始まりはいつもボンヤリとしていて・・・

 一昨日に、

「赤ん坊は、一生涯のうちで一番大きな困難を経たうえで、無邪気に笑っている」

ということを書きましたが、残念ながら、

「俺はそういう大変な困難を、赤ん坊の時に超えてきたんだ」

といったようなことは全く覚えていないというのが、大方の人の常であると思われます(だからこそ「赤ん坊は世の中の残酷さを知らなくて良いねえ」などという発言が飛び出してしまうのでしょう)。私も、ハッキリ言って、赤ん坊の時の苦難というのは全く覚えていません。

 母親の胎内にいたという状態から、ある日突然外界へ飛び出していき、外界での生活がまた新たに始まる、という大転換は、記憶の中に深く刻み込まれて一生忘れられない、というようなことになってもおかしくないぐらいのものだと思いますが、実際は、びっくりするぐらい何にも覚えていないというのが実情です。

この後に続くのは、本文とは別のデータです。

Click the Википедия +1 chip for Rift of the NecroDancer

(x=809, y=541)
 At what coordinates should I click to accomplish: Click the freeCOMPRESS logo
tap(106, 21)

 これはしかし、何も赤ん坊の時のことに限らず、新たな変化を体験した瞬間、新しく何かが始まった瞬間、というのは、それが起きた瞬間にはよく覚えていたかも分からないですけれども、後になって振り返ってみると、一体この劇的な変化が起きた瞬間というのはいつだったか、ということは、意外とぼんやりしてしまっていて、明確に、

「この瞬間であった」

ということは、もう思い出せなくなっているということが多いような気がします。

 例えば、もうずいぶんと長い付き合いになる友達との関係性にしても、何をきっかけにここまで仲良くなったか、いつの日を境にこれだけ仲が深まったのか、ということは、人生の中でも比較的重要なことであるはずなのに、曖昧に、

「大体この時期であろう」

という、ある程度の予測を立てることしかできず、ハッキリと、

「この瞬間だ(この日だ)」

ということは、言えなくなっているのです。

 また、あるアーティストを好きになったキッカケにしても、

「確かあのとき、あの歌を耳にして・・・」

などといった、ボンヤリとした推測を立てることしかできず、

「まず間違いなくこのタイミングで好きになった」

ということは忘れてしまい(ただジリジリと好きになっただけかもしれませんが)、気づいたらもうその瞬間には好きになっていたから、いつから好きかということは思い出せない、ということになってしまっているのです。